The relation of experience is the most convincing preaching. A little girl of eight years came from her chamber to her mother, radiant with joy, and said, "Mother, God has pardoned my sins and given me a new heart; may I run across the street and tell the old cobbler?" "It will do no good, my child, for he is a confirmed and outspoken infidel," said the mother. "But it will do me good to tell him, and it may do him good, too; may I not go?" "Yes, if your heart is so much set on it." She went and told in artless simplicity of her sense of sin and guilt, of her repentant tears and prayers, of her trust in Jesus Christ who died to become her Saviour, of the light and joy which sprang up in her heart, of the feeling of love towards God, and of a voice sounding within saying, "Father, Father;" and whenever she thought of God he seemed no more like a policeman to arrest her, but a person more loving and tender than her mother. Before she finished her account of her joyful conversion her solitary hearer was in tears, which did not cease to flow until they were wiped away by the hand of divine mercy writing forgiveness on his believing heart.

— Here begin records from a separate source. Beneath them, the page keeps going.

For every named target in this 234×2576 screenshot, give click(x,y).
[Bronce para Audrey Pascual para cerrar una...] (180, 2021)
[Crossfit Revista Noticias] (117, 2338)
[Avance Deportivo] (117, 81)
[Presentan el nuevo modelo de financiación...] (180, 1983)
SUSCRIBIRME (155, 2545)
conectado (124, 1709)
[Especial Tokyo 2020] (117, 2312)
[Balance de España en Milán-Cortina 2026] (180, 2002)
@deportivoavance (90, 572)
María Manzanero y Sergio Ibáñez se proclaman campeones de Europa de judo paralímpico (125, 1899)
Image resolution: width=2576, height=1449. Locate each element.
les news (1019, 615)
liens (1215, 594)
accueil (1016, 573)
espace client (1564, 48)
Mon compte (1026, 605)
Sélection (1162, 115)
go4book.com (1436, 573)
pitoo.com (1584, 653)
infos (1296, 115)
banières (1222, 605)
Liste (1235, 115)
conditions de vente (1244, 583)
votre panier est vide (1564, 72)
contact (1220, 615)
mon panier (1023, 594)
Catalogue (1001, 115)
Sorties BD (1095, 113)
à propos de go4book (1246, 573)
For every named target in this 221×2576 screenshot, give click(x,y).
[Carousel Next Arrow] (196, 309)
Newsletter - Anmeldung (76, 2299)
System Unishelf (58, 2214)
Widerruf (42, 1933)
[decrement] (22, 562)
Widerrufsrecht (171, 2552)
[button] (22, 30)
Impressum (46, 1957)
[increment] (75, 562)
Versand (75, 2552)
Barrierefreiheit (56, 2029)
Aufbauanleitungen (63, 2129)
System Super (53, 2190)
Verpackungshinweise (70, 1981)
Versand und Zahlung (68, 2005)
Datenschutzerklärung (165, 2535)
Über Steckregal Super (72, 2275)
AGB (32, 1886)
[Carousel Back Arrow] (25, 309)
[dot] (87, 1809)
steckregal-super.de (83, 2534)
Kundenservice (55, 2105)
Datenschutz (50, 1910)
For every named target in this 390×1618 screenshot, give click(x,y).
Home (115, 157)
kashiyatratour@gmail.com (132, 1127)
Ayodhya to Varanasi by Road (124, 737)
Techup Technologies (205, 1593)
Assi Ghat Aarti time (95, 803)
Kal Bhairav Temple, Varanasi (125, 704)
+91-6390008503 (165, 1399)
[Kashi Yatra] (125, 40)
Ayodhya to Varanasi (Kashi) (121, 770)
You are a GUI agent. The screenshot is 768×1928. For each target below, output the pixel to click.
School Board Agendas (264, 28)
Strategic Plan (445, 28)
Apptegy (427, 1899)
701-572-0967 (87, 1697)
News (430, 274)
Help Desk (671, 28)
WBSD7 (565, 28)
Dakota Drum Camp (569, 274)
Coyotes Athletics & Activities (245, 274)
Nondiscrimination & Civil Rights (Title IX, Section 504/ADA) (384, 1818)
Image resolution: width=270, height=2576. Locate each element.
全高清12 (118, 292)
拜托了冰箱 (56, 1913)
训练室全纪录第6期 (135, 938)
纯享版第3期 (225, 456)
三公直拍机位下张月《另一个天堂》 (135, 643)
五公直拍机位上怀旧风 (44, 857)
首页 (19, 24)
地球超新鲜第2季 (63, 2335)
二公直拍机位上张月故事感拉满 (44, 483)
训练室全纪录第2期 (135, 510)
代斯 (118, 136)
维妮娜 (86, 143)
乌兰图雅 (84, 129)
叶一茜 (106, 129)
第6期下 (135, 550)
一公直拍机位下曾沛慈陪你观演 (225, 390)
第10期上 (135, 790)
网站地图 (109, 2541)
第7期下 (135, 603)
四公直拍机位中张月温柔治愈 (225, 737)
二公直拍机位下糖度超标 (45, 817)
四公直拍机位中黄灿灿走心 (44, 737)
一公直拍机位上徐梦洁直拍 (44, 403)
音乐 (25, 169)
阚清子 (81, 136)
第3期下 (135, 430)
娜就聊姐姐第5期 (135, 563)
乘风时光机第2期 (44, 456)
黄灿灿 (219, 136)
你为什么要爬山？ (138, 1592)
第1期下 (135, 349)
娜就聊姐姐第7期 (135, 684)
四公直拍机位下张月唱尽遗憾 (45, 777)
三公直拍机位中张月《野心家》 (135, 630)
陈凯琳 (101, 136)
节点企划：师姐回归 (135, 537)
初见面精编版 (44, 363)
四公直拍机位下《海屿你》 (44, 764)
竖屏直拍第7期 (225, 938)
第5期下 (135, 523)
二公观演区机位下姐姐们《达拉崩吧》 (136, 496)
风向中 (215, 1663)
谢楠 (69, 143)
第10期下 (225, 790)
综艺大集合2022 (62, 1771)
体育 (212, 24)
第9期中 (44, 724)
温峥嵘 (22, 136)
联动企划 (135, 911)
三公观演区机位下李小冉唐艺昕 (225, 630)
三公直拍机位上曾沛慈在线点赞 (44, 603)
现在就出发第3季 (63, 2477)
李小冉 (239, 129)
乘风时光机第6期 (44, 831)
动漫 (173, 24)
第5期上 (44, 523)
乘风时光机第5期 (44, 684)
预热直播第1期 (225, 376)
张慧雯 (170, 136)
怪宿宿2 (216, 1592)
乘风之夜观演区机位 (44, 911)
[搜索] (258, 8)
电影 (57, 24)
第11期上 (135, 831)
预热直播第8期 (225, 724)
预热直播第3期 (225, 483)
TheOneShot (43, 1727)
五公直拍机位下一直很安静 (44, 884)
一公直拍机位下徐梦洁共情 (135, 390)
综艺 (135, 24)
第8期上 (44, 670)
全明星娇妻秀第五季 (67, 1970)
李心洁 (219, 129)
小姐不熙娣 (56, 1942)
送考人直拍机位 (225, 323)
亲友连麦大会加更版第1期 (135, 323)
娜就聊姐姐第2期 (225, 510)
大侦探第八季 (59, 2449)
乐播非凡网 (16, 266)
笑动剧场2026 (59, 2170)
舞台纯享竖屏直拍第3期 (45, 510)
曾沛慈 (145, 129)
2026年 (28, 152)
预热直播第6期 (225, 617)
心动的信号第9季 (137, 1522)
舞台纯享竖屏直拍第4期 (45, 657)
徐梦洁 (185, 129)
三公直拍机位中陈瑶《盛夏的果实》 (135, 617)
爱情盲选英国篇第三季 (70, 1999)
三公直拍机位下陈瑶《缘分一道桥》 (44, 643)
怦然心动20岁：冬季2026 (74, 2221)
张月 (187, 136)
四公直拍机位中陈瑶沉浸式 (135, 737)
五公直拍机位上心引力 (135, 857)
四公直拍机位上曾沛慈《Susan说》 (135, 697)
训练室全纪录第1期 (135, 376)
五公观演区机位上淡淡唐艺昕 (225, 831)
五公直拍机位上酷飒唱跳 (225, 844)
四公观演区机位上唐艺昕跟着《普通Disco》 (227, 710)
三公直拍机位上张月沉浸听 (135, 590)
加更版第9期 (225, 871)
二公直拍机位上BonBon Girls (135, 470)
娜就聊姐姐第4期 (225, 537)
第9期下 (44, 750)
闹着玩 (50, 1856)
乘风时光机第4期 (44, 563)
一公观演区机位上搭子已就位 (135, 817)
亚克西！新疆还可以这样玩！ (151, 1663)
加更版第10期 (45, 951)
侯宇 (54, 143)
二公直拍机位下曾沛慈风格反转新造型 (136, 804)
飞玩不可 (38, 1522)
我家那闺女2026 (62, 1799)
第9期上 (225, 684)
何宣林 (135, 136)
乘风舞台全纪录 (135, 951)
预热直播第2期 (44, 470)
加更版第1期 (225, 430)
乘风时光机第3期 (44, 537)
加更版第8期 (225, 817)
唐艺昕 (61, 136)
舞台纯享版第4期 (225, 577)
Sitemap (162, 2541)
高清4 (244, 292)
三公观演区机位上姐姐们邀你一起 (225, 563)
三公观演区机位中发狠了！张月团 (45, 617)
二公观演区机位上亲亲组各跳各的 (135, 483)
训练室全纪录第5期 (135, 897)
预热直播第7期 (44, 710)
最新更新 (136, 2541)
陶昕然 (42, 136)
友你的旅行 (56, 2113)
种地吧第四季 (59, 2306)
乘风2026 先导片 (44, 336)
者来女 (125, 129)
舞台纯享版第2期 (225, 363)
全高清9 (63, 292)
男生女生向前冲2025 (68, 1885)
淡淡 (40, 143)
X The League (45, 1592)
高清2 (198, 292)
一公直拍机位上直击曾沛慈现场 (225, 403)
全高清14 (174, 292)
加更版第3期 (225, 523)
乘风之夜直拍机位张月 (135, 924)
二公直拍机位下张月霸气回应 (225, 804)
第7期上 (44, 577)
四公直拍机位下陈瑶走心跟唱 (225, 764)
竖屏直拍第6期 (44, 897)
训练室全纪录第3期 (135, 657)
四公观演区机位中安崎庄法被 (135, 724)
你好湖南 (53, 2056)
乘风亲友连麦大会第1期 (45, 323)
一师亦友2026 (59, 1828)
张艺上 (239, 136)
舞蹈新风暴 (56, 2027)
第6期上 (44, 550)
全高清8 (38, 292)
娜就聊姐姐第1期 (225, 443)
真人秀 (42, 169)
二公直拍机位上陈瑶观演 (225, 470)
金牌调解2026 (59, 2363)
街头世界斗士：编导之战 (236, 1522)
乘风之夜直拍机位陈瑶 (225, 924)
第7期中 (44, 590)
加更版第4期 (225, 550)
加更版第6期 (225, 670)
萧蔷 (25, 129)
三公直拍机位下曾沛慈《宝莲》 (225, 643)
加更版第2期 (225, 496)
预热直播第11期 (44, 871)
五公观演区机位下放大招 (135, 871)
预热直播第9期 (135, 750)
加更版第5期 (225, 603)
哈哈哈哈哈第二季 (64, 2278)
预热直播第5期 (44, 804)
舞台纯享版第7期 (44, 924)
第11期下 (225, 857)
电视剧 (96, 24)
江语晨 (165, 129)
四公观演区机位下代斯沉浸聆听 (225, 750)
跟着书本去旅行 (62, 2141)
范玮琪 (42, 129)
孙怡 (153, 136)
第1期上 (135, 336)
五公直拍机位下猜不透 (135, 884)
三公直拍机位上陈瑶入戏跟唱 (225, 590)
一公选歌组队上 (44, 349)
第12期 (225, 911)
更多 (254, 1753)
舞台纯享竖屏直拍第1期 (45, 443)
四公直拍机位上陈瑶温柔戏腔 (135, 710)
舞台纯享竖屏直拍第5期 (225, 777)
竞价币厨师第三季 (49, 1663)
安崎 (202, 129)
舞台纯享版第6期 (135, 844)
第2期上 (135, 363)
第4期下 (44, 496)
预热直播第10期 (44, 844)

When Paul rose to the summit of his eloquence, whether as a prisoner before Felix or Festus, or addressing the riotous Hebrews in their temple, he presented no elaborate chain of reasoning, but narrated in unadorned style his own experience of the transforming power which arrested him and, when he was obedient to the heavenly vision, made a new man of him when he had still in his pocket a commission to arrest and handcuff and drag to Jerusalem all the Hebrew disciples of Jesus found in Damascus.
Testifying of personal conscious salvation through faith is a kind of effective preaching to which all believers are called.
— edited from Jesus Exultant (1899) Chapter 5.